Spices are an amazing addition to any meal that can arguably make or break the dish. People sometimes avoid spices for fear that they will overpower a dish, or their palates simply cannot handle the intense flavor that they can bring.
Some families will choose to forgo spices in regular cooking due to digestive issues that may result from a dish that is too “spicy”, and that is totally acceptable. If you avoid spices for that reason then it is understandable, but if you’re avoiding them simply out of habit then I urge you to reconsider, and begin exploring with the wonderful flavor additions that spices can bring to the table.
I’m not going to outline every spice here in this post, because there are many out there that I don’t use but I would like to point out a few of my favorite staples that I recommend every amateur cook should have in their kitchen.
Salt & Pepper: There is a reason these two spices are a must-have in every American home.
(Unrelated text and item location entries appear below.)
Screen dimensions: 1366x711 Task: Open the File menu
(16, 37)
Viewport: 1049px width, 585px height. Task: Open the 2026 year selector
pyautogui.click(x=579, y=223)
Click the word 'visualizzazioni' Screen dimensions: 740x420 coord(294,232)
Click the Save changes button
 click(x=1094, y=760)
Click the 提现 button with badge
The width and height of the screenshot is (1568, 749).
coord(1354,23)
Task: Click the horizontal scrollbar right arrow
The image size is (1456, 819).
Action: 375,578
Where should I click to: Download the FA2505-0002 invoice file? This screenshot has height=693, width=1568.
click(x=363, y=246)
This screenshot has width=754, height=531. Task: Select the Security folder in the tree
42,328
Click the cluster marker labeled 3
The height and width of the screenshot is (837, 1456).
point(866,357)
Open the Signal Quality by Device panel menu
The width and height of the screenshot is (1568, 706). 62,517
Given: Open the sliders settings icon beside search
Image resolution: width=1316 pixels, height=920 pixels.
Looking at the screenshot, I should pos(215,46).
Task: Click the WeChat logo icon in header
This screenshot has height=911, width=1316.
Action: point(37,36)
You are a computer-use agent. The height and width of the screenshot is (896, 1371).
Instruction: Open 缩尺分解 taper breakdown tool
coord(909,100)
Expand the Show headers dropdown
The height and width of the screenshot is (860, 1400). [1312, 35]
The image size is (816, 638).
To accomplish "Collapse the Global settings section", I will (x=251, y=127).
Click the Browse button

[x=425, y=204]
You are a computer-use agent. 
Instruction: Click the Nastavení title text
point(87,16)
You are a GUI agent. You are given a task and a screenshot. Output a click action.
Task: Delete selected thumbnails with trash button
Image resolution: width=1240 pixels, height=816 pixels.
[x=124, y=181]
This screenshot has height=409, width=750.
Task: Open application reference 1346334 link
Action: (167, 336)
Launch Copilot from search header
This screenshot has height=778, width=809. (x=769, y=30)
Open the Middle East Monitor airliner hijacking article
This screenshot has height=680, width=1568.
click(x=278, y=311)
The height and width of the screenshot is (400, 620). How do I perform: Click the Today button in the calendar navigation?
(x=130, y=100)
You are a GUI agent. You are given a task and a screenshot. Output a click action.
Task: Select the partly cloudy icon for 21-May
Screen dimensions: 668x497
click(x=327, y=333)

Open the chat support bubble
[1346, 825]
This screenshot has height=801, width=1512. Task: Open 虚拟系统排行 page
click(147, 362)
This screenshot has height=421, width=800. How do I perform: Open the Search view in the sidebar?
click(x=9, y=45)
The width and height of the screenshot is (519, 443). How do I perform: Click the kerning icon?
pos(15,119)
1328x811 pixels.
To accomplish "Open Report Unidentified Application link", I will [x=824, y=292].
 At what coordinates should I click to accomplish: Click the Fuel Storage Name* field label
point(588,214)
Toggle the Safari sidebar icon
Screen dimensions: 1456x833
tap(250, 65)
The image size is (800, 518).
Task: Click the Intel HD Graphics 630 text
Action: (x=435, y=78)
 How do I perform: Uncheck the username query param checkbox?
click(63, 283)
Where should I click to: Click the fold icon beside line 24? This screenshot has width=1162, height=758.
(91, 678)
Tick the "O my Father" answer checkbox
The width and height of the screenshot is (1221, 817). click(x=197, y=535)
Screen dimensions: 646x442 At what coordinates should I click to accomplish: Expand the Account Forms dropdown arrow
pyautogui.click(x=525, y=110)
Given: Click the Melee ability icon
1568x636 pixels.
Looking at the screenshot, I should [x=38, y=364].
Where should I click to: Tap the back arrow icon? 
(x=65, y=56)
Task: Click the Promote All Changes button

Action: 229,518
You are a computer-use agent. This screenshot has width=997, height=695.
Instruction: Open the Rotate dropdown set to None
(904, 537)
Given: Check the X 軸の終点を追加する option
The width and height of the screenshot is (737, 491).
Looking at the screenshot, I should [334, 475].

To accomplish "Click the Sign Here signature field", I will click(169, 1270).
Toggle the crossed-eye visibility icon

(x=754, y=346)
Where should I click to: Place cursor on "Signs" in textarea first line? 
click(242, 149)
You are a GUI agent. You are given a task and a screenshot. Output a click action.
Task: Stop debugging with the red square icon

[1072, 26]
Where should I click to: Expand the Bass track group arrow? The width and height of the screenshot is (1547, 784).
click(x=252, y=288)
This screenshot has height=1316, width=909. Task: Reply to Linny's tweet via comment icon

There is a large difference between the containers on your kitchen table, which are seasonings, and then the more robust stuff that we use in cooking and consider as spices. I recommend obtaining some Sea Salt and Fresh Ground Pepper for cooking purposes. Most modern spice containers with these in them will have a grinder on top for easy application while cooking. Use these generously in the preparation process as well as throughout cooking, because there is nothing worse than an under-seasoned dish!
Garlic Powder: Don’t get this confused with garlic salt as the two are considerably different. Fresh garlic cloves are a great addition when you need that garlic flavor, but we don’t always have access to fresh garlic cloves so the powder is an excellent substitute. I advise using Garlic Powder sparingly at first, and then more after tasting if needed. Garlic can be an overpowering flavor and even lead to heartburn if used too much, but it is a great spice for most dishes, especially pasta!
Onion Powder: This spice is similar to Garlic Powder but with the obvious addition of onion flavoring. I often prefer to caramelize onions when adding that onion flavor to a dish, but the powder can be used in a pinch.
Cayenne Pepper: This is quite possibly one of my favorite spices, but it absolutely has to be used with caution. Cayenne Pepper adds a good deal of heat to any dish, and using too much will almost certainly overpower the dish. When used in the right amount, this spice can really bolster the flavor of anything that you are cooking. I will sometimes add a few dashes into my Alredo sauce and it gives it a comfortable heat balanced by the cream in the sauce.
You will need to start tasting your dishes if you don’t do so already, and this will give you a good idea of what spices to add. When I am seasoning meat to be seared in Cast-Iron, I will often mix all of the spices above to create a unique rub that I have dubbed: Zach’s Blend. There are many other great spices out there so be adventurous and bold, try ones that you haven’t used before and I’m sure you won’t regret it!